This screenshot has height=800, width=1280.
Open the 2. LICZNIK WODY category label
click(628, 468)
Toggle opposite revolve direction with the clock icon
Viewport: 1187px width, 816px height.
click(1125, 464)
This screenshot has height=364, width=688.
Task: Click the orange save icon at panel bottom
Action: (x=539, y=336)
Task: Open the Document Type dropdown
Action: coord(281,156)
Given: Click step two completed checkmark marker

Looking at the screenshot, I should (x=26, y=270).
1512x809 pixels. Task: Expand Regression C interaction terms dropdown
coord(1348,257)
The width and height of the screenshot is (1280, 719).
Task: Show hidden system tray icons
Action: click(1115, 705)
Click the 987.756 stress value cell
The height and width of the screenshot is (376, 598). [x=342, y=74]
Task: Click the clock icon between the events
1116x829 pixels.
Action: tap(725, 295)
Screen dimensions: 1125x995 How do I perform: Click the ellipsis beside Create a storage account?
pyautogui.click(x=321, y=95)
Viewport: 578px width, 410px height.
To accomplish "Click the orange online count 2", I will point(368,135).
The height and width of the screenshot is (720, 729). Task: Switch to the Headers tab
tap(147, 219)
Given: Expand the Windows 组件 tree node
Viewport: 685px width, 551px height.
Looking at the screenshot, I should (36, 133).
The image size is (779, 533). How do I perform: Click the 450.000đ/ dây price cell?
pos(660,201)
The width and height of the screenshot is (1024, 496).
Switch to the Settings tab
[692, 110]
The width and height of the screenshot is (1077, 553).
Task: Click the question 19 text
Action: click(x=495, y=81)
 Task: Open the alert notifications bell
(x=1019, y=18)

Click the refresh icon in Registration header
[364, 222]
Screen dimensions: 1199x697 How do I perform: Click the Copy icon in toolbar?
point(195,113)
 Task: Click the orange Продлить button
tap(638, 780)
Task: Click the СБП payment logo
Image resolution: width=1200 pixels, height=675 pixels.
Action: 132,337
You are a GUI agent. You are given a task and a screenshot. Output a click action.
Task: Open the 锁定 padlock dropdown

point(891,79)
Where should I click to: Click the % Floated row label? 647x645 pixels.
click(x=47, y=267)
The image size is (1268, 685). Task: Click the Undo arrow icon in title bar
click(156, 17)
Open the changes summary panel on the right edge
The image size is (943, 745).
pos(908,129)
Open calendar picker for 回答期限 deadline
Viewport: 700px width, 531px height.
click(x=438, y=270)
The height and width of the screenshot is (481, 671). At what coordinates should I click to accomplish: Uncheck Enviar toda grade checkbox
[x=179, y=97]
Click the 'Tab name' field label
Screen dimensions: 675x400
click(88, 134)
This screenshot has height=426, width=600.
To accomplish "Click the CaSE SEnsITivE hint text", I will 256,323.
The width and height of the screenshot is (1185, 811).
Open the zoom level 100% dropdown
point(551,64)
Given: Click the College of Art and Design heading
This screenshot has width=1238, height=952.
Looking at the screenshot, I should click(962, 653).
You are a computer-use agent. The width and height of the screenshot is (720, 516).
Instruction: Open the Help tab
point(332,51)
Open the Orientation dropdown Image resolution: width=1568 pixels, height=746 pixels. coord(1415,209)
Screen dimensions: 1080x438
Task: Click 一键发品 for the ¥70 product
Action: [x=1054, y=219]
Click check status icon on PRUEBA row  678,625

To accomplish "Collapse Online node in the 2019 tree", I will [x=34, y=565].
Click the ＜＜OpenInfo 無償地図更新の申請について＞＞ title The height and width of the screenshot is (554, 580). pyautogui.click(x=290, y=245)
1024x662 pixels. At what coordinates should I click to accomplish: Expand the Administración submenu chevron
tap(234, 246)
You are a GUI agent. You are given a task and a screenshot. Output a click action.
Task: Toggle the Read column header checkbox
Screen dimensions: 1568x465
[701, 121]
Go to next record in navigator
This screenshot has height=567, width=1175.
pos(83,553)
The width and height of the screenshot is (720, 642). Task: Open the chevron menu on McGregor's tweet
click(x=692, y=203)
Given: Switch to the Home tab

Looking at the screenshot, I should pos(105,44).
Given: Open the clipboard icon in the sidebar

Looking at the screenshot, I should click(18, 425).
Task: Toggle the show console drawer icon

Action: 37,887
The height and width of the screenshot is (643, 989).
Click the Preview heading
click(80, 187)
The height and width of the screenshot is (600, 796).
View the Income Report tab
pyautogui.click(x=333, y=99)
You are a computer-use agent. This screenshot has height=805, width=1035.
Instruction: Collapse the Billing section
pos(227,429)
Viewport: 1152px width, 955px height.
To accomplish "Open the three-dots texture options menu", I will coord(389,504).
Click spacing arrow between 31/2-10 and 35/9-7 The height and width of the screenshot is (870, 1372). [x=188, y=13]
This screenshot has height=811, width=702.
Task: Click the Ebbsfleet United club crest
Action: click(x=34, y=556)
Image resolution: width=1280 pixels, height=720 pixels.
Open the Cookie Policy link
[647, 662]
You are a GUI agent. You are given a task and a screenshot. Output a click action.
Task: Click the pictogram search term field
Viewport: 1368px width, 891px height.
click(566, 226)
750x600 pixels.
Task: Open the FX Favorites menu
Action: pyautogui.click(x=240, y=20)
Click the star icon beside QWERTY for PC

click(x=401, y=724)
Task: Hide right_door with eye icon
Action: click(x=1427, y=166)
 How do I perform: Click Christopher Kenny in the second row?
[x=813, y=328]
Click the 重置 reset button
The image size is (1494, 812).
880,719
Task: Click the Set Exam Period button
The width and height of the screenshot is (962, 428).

Work to complete: With no line skipped, output the listing in full.

Written solution:
This screenshot has height=800, width=1280.
Open the 2. LICZNIK WODY category label
click(628, 468)
Toggle opposite revolve direction with the clock icon
Viewport: 1187px width, 816px height.
click(1125, 464)
This screenshot has height=364, width=688.
Task: Click the orange save icon at panel bottom
Action: (x=539, y=336)
Task: Open the Document Type dropdown
Action: coord(281,156)
Given: Click step two completed checkmark marker

Looking at the screenshot, I should (x=26, y=270).
1512x809 pixels. Task: Expand Regression C interaction terms dropdown
coord(1348,257)
The width and height of the screenshot is (1280, 719).
Task: Show hidden system tray icons
Action: click(1115, 705)
Click the 987.756 stress value cell
The height and width of the screenshot is (376, 598). [x=342, y=74]
Task: Click the clock icon between the events
1116x829 pixels.
Action: tap(725, 295)
Screen dimensions: 1125x995 How do I perform: Click the ellipsis beside Create a storage account?
pyautogui.click(x=321, y=95)
Viewport: 578px width, 410px height.
To accomplish "Click the orange online count 2", I will point(368,135).
The height and width of the screenshot is (720, 729). Task: Switch to the Headers tab
tap(147, 219)
Given: Expand the Windows 组件 tree node
Viewport: 685px width, 551px height.
Looking at the screenshot, I should (36, 133).
The image size is (779, 533). How do I perform: Click the 450.000đ/ dây price cell?
pos(660,201)
The width and height of the screenshot is (1024, 496).
Switch to the Settings tab
[692, 110]
The width and height of the screenshot is (1077, 553).
Task: Click the question 19 text
Action: click(x=495, y=81)
 Task: Open the alert notifications bell
(x=1019, y=18)

Click the refresh icon in Registration header
[364, 222]
Screen dimensions: 1199x697 How do I perform: Click the Copy icon in toolbar?
point(195,113)
 Task: Click the orange Продлить button
tap(638, 780)
Task: Click the СБП payment logo
Image resolution: width=1200 pixels, height=675 pixels.
Action: 132,337
You are a GUI agent. You are given a task and a screenshot. Output a click action.
Task: Open the 锁定 padlock dropdown

point(891,79)
Where should I click to: Click the % Floated row label? 647x645 pixels.
click(x=47, y=267)
The image size is (1268, 685). Task: Click the Undo arrow icon in title bar
click(156, 17)
Open the changes summary panel on the right edge
The image size is (943, 745).
pos(908,129)
Open calendar picker for 回答期限 deadline
Viewport: 700px width, 531px height.
click(x=438, y=270)
The height and width of the screenshot is (481, 671). At what coordinates should I click to accomplish: Uncheck Enviar toda grade checkbox
[x=179, y=97]
Click the 'Tab name' field label
Screen dimensions: 675x400
click(88, 134)
This screenshot has height=426, width=600.
To accomplish "Click the CaSE SEnsITivE hint text", I will 256,323.
The width and height of the screenshot is (1185, 811).
Open the zoom level 100% dropdown
point(551,64)
Given: Click the College of Art and Design heading
This screenshot has width=1238, height=952.
Looking at the screenshot, I should click(962, 653).
You are a computer-use agent. The width and height of the screenshot is (720, 516).
Instruction: Open the Help tab
point(332,51)
Open the Orientation dropdown Image resolution: width=1568 pixels, height=746 pixels. coord(1415,209)
Screen dimensions: 1080x438
Task: Click 一键发品 for the ¥70 product
Action: [x=1054, y=219]
Click check status icon on PRUEBA row  678,625

To accomplish "Collapse Online node in the 2019 tree", I will [x=34, y=565].
Click the ＜＜OpenInfo 無償地図更新の申請について＞＞ title The height and width of the screenshot is (554, 580). pyautogui.click(x=290, y=245)
1024x662 pixels. At what coordinates should I click to accomplish: Expand the Administración submenu chevron
tap(234, 246)
You are a GUI agent. You are given a task and a screenshot. Output a click action.
Task: Toggle the Read column header checkbox
Screen dimensions: 1568x465
[701, 121]
Go to next record in navigator
This screenshot has height=567, width=1175.
pos(83,553)
The width and height of the screenshot is (720, 642). Task: Open the chevron menu on McGregor's tweet
click(x=692, y=203)
Given: Switch to the Home tab

Looking at the screenshot, I should pos(105,44).
Given: Open the clipboard icon in the sidebar

Looking at the screenshot, I should click(18, 425).
Task: Toggle the show console drawer icon

Action: 37,887
The height and width of the screenshot is (643, 989).
Click the Preview heading
click(80, 187)
The height and width of the screenshot is (600, 796).
View the Income Report tab
pyautogui.click(x=333, y=99)
You are a computer-use agent. This screenshot has height=805, width=1035.
Instruction: Collapse the Billing section
pos(227,429)
Viewport: 1152px width, 955px height.
To accomplish "Open the three-dots texture options menu", I will coord(389,504).
Click spacing arrow between 31/2-10 and 35/9-7 The height and width of the screenshot is (870, 1372). [x=188, y=13]
This screenshot has height=811, width=702.
Task: Click the Ebbsfleet United club crest
Action: click(x=34, y=556)
Image resolution: width=1280 pixels, height=720 pixels.
Open the Cookie Policy link
[647, 662]
You are a GUI agent. You are given a task and a screenshot. Output a click action.
Task: Click the pictogram search term field
Viewport: 1368px width, 891px height.
click(566, 226)
750x600 pixels.
Task: Open the FX Favorites menu
Action: pyautogui.click(x=240, y=20)
Click the star icon beside QWERTY for PC

click(x=401, y=724)
Task: Hide right_door with eye icon
Action: click(x=1427, y=166)
 How do I perform: Click Christopher Kenny in the second row?
[x=813, y=328]
Click the 重置 reset button
The image size is (1494, 812).
880,719
Task: Click the Set Exam Period button
The width and height of the screenshot is (962, 428).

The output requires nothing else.